Extracted records
________________
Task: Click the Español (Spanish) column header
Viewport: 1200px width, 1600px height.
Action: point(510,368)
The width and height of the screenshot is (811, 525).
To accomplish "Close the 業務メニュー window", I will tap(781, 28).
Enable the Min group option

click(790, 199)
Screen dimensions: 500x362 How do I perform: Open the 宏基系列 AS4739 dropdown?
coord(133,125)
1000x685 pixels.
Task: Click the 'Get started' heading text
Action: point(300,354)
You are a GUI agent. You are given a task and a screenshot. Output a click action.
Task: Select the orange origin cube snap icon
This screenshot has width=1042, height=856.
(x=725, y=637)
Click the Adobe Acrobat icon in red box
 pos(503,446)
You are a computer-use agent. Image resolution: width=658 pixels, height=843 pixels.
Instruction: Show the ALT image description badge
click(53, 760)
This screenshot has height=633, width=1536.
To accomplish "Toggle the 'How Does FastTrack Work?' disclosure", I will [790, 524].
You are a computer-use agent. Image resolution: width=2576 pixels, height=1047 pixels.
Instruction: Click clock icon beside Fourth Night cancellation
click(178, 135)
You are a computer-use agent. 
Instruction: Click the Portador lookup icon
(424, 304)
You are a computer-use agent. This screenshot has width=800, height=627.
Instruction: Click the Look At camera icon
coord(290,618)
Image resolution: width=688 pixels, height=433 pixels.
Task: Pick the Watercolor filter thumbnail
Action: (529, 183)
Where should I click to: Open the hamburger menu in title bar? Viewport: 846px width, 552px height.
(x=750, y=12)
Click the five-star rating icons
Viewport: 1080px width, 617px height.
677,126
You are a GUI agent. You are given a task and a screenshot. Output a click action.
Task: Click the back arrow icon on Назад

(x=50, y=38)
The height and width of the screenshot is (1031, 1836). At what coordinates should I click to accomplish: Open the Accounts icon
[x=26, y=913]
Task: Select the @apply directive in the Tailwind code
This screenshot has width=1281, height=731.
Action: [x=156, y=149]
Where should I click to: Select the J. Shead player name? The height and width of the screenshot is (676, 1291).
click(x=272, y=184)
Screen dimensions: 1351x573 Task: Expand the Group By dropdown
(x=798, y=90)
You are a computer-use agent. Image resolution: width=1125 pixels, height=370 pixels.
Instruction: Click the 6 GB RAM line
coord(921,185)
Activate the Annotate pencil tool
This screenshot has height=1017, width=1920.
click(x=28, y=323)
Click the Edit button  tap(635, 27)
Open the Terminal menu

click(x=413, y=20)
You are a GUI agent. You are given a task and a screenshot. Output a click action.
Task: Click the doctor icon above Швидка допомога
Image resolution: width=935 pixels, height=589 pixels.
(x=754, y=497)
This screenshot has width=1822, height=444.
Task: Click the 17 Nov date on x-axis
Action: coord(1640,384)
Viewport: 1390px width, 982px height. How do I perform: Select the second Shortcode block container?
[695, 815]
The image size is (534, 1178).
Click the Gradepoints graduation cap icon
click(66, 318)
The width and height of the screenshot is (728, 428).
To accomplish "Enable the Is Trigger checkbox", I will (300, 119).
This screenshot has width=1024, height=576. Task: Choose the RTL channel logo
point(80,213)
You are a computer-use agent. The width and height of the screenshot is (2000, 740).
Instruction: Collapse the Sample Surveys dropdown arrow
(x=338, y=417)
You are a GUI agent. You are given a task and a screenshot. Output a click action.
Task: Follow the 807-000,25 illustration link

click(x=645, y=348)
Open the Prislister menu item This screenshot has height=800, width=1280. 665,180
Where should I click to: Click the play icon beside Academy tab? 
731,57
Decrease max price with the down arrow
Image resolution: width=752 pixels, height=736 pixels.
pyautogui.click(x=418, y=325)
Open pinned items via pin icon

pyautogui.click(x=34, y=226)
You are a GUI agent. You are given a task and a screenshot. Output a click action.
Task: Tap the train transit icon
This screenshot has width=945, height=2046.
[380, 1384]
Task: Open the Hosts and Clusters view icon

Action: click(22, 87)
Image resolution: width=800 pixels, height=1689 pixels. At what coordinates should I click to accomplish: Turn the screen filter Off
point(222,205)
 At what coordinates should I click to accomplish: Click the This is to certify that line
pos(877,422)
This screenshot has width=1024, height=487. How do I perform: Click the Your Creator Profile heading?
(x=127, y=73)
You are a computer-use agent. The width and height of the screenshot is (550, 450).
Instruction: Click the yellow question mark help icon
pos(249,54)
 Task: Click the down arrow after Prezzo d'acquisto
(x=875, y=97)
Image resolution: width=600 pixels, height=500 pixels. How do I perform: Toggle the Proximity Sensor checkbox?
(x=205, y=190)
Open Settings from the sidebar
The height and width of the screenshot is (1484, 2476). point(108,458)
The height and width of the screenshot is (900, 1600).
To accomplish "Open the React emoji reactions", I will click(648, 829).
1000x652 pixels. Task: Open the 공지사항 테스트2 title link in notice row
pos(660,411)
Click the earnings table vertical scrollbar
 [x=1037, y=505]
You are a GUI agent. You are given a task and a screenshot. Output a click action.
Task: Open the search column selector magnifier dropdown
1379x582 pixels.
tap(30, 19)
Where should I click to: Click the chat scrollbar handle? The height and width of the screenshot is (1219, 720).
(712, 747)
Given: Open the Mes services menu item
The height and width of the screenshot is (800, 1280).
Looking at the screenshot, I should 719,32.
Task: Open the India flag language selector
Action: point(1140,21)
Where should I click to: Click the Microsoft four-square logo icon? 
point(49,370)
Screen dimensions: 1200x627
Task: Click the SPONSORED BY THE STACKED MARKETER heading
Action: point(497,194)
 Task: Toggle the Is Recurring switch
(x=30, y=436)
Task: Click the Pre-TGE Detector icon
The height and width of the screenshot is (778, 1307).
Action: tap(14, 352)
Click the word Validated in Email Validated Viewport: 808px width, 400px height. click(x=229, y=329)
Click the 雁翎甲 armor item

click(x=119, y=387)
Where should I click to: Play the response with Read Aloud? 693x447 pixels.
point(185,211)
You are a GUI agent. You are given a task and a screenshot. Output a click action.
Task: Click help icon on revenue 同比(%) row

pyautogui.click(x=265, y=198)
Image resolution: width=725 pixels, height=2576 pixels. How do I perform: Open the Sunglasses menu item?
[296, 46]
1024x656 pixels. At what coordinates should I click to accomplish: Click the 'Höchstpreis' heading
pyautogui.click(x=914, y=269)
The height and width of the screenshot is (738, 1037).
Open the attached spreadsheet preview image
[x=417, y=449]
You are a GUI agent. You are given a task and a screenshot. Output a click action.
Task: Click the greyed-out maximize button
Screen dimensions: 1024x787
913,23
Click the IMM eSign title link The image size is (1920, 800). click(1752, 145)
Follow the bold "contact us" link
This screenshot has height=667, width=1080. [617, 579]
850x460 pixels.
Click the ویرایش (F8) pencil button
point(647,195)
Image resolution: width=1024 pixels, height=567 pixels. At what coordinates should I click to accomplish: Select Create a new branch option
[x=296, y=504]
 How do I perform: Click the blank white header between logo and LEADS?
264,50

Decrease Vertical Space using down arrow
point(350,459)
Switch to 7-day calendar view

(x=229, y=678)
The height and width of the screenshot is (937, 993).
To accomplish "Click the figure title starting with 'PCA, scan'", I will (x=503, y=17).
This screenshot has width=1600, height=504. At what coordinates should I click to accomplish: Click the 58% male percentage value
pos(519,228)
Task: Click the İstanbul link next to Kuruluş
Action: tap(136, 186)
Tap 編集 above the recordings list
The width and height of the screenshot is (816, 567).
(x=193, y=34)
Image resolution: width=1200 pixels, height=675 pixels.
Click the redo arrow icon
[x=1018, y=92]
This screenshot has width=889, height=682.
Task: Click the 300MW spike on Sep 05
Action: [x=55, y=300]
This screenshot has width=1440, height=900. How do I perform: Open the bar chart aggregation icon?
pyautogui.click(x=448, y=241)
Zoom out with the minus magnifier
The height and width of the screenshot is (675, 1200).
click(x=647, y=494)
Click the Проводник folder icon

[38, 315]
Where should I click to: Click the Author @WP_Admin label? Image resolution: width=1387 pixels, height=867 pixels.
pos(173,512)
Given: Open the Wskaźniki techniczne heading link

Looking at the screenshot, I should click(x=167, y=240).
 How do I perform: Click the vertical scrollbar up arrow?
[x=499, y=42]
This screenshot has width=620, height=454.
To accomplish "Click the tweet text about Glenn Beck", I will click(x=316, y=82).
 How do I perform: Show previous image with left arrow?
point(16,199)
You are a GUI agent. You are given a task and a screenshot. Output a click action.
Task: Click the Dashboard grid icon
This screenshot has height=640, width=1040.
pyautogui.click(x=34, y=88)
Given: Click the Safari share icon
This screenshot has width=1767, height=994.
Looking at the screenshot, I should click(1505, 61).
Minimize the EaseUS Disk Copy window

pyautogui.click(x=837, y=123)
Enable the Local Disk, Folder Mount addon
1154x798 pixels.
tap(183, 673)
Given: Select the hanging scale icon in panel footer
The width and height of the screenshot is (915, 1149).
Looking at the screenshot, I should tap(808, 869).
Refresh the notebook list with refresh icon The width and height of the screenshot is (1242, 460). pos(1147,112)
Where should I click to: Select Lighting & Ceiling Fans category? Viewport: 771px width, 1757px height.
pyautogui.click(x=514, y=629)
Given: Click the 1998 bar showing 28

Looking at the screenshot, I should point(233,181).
________________
The problem:
Among the records, find the lines that contain "size" and copy each of them.

Written response:
The image size is (534, 1178).
Click the IMM eSign title link The image size is (1920, 800). click(1752, 145)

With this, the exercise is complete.